→ Impermanence as an Urban Design Strategy
Rahul Mehrotra
Today, the scale and emergent patterns of contemporary urbanization challenge the notion of permanence and material configurations as the default condition for cities. Rubrics like informality have meanwhile become counterproductive as they also implicitly aspire to new processes, protocols, and formulations in imagining permanence. Does permanence as the sole instrument in urban imaginaries really matter? For a majority of people on this planet, permanence is not affordable and obviously does not really matter in their daily existence. What does this then mean for architecture and cities that are invariably about endurance? Architecture, as the basic unit of urbanism, seems to be obsessed with the idea of the city as the centralizing spectacle driving the inherent impatience of capital. Currently, this is the most predominantly practiced disciplinary focus. After all, the very notion of sustainability literally translates to the idea of perpetuating the current state of things. To “sustain” suggests the ability to maintain. Thus, for architects, permanence becomes our default condition or aspiration.
However, today on this planet, ephemeral landscapes of spontaneous pop-up settlements are constantly increasing in scale and confronting the notion of “the city” as a stable and permanent entity. In response to this condition is an emerging discussion about how the discourse around urbanism would benefit by dissolving the binary setup between the ephemeral and stable components in cities. For, when cities are analysed over large temporal spans, ephemerality emerges as an important condition in the life cycle of every built environment. Ephemeral urbanism as an idea acknowledges the need for re examining permanent solutions as the only mode for the formulation of urban imaginaries, instead imagining new protocols that are constantly reformulated, readapted, and reprojected in an iterative search for a temporary equilibrium that reacts to a permanent state of crises. The recognition of ephemeral landscapes and ways of articulating the built environment will inform this imagination of the simultaneous validity of both temporal and permanent urbanism in various dimensions but question permanence and stability as default conditions. But more importantly, seriously interrogating the notion of impermanence will help us recognize the potential of these discussions for being productive in constructing a new imaginary to produce sustainable urban environments that endure in the future.

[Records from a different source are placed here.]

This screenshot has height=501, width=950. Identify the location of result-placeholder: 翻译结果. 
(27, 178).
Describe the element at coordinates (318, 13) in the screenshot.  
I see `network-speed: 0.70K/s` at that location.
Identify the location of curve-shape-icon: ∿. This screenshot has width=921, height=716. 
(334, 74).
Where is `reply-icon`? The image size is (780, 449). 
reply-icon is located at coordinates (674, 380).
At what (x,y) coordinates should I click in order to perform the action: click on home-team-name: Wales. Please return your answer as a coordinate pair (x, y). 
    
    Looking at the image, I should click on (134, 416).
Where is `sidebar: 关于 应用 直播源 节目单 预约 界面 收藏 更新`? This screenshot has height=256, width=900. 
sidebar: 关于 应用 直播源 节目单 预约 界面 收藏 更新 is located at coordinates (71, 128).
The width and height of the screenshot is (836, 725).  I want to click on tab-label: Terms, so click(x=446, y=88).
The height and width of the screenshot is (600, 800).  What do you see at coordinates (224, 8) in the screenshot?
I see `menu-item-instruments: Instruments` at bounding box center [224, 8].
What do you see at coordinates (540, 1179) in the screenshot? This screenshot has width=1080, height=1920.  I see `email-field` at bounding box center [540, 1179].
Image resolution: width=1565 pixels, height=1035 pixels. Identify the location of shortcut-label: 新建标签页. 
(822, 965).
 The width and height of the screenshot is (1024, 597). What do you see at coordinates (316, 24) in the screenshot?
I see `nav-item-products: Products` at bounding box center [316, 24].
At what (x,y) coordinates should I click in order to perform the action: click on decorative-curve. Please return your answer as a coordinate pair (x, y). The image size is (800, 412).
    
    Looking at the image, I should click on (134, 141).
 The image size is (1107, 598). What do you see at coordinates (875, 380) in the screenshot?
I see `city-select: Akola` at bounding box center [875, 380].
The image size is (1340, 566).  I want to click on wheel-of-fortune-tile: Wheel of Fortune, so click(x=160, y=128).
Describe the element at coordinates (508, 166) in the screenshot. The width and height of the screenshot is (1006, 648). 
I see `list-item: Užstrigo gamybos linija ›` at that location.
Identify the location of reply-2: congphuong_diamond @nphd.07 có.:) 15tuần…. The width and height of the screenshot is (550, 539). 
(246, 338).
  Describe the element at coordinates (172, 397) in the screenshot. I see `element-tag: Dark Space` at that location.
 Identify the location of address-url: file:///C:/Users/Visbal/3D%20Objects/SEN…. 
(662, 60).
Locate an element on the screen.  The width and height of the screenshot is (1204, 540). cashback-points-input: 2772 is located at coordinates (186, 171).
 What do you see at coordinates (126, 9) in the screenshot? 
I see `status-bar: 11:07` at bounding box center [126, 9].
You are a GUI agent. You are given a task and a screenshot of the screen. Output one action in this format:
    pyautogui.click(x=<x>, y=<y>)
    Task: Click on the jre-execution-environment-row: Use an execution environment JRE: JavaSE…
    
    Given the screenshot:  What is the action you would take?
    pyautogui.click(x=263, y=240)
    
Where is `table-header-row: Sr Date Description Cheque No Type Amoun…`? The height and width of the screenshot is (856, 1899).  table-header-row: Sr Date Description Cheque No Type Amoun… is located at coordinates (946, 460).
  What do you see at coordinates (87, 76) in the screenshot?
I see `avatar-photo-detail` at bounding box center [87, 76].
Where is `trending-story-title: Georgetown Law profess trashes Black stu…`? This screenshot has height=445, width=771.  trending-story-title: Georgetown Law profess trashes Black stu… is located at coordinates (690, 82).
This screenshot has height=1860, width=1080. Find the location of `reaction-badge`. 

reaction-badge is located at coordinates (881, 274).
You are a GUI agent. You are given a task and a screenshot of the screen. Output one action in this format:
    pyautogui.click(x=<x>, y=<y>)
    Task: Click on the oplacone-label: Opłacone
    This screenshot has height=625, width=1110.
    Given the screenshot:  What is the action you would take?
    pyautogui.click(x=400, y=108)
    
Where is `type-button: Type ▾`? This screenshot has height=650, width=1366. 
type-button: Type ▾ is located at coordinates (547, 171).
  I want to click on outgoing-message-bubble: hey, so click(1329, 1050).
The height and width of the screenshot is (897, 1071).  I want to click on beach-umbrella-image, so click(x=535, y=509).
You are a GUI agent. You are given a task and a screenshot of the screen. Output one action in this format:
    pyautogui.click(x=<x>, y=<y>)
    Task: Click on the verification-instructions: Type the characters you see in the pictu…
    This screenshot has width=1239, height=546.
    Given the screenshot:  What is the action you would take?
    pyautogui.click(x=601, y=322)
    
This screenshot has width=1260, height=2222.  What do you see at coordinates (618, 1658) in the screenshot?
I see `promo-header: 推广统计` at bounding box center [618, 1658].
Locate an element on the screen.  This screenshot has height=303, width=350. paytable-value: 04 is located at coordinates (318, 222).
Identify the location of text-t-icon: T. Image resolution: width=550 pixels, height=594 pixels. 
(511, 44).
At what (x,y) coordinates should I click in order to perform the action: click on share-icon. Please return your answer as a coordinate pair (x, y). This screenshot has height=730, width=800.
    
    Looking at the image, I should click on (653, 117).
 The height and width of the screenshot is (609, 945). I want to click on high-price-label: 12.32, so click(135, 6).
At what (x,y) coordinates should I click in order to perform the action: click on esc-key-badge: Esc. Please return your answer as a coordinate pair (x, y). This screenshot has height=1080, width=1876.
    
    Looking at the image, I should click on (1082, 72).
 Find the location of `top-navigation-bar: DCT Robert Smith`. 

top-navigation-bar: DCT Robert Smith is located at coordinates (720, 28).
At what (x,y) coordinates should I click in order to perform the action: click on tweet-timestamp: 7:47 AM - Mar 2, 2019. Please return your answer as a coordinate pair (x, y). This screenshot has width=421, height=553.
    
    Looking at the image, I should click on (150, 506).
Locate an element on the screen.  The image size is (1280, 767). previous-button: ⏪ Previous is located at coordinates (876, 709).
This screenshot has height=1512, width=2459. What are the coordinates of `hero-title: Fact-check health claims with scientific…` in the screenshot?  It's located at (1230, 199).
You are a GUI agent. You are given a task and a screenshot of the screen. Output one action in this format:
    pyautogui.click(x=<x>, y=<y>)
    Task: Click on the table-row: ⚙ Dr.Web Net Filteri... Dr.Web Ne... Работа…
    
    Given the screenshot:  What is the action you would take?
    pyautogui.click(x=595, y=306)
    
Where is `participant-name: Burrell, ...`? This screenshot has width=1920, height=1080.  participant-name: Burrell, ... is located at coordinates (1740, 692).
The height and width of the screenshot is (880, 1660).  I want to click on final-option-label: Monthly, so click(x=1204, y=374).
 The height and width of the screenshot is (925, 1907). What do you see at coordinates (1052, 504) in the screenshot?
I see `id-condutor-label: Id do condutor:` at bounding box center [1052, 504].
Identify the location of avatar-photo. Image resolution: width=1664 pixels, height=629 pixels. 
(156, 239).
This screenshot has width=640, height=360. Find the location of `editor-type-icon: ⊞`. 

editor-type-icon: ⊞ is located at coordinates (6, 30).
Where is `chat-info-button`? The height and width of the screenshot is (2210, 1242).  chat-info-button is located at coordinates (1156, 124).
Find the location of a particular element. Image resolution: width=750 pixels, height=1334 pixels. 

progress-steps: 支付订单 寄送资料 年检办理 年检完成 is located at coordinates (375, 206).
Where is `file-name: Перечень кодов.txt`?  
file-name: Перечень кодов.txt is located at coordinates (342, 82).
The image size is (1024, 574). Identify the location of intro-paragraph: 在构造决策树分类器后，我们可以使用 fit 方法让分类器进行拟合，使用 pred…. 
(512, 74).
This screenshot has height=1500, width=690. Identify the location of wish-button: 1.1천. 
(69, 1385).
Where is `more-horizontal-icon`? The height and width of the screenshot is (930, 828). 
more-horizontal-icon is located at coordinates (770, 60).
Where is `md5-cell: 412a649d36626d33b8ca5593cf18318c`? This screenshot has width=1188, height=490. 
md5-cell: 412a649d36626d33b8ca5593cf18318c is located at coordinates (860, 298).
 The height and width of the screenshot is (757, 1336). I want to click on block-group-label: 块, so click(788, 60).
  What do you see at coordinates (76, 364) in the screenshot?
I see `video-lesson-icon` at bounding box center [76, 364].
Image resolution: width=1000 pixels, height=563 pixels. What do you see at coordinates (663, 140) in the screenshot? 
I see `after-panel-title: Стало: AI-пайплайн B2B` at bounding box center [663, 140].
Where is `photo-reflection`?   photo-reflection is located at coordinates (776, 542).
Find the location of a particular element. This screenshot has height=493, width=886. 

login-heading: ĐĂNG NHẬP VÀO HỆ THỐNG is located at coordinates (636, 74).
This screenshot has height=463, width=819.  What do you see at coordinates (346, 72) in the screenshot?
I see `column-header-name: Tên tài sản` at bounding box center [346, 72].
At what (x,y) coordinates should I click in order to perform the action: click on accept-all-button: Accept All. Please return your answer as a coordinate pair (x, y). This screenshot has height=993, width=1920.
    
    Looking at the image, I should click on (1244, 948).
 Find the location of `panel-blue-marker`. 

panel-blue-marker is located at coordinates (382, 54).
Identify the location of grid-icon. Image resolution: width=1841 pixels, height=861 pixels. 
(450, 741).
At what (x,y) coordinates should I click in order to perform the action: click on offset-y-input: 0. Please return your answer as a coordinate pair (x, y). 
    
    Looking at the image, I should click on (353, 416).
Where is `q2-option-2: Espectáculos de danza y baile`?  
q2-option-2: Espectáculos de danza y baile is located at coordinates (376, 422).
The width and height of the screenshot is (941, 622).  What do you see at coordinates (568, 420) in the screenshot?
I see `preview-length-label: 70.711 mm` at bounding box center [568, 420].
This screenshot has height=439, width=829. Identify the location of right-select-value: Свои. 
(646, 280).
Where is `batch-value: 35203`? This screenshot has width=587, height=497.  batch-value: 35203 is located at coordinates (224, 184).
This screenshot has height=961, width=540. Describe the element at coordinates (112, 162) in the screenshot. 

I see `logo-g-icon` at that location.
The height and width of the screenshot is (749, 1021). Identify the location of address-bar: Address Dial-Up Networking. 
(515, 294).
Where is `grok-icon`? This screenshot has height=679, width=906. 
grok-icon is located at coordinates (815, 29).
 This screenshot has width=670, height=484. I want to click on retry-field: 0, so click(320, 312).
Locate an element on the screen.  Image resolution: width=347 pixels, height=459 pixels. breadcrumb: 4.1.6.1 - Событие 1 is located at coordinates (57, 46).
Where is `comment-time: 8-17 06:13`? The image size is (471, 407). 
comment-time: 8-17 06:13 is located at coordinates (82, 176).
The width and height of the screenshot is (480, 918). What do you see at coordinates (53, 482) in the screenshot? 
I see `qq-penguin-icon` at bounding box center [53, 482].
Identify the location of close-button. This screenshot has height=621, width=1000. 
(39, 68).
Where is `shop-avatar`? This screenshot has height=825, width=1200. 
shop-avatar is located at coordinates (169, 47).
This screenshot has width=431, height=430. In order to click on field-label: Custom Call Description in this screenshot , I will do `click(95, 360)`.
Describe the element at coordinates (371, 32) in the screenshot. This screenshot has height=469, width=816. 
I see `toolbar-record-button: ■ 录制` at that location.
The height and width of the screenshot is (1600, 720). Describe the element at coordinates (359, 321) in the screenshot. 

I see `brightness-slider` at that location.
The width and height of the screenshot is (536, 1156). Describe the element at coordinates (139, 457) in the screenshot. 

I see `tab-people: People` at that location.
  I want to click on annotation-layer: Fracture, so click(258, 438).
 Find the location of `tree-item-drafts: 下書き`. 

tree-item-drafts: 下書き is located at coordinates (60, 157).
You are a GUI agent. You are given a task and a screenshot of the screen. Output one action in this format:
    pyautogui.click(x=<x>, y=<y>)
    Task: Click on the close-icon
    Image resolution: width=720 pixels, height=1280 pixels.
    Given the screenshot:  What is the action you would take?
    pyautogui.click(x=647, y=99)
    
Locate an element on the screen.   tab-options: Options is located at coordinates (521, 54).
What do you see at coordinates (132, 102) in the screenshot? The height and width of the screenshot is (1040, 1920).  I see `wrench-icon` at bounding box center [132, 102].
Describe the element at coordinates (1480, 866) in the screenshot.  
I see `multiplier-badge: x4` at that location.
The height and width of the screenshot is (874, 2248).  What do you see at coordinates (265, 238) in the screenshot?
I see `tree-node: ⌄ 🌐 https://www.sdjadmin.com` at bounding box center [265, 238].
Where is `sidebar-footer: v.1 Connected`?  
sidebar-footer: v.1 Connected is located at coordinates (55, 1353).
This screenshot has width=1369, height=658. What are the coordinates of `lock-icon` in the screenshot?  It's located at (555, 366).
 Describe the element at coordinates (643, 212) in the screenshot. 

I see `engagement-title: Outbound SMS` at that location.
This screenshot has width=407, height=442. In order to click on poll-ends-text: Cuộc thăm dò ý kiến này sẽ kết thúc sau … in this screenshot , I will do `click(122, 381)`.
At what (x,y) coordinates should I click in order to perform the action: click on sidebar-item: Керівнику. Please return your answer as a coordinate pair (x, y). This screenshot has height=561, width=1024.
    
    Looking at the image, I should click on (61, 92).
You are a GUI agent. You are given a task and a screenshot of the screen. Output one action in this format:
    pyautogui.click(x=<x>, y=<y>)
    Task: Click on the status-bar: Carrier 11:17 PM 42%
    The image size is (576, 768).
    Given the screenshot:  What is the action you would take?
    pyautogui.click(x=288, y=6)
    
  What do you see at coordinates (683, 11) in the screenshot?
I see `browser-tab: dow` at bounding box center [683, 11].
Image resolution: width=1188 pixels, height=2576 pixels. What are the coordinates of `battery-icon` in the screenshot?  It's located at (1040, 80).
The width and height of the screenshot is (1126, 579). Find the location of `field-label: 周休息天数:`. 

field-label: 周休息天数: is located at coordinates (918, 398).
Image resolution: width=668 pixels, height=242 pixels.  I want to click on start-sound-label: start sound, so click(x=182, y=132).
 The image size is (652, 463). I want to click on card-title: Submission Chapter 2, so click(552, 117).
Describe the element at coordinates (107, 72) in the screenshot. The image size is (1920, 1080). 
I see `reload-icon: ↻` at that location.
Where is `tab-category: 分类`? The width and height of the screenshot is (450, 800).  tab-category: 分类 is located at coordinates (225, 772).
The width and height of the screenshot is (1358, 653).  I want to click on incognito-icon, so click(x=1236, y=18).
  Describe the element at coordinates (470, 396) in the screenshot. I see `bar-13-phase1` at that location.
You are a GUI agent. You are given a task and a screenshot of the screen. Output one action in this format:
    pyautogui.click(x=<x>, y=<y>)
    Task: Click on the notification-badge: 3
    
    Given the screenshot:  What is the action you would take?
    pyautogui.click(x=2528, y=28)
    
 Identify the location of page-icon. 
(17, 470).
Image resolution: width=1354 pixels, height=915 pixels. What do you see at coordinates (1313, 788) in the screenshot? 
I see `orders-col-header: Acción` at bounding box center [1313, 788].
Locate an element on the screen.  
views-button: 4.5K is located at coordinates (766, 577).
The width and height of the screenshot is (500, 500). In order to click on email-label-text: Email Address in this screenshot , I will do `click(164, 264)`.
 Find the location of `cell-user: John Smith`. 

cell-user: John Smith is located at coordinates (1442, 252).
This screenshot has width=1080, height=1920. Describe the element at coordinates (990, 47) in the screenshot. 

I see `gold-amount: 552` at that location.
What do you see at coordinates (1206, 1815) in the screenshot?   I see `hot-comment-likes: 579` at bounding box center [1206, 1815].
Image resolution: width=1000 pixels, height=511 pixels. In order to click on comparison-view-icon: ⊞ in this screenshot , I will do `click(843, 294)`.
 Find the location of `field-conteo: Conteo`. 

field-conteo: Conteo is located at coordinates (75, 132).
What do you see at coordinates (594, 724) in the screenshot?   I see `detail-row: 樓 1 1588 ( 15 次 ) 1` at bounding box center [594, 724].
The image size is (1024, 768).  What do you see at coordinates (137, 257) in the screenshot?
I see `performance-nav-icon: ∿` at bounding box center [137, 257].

Rahul Mehrotra is a professor of urban design and planning and the John T. Dunlop Professor in Housing and Urbanization at the Harvard University Graduate School of Design. He is the founder and principal of RMA Architects, which has studios in Mumbai and Boston. RMA Architects was founded in 1990 and has designed and executed projects for government and private institutions, corporate workplaces, and private homes, as well as unsolicited projects driven by the firm’s commitment to advocacy in the city of Mumbai.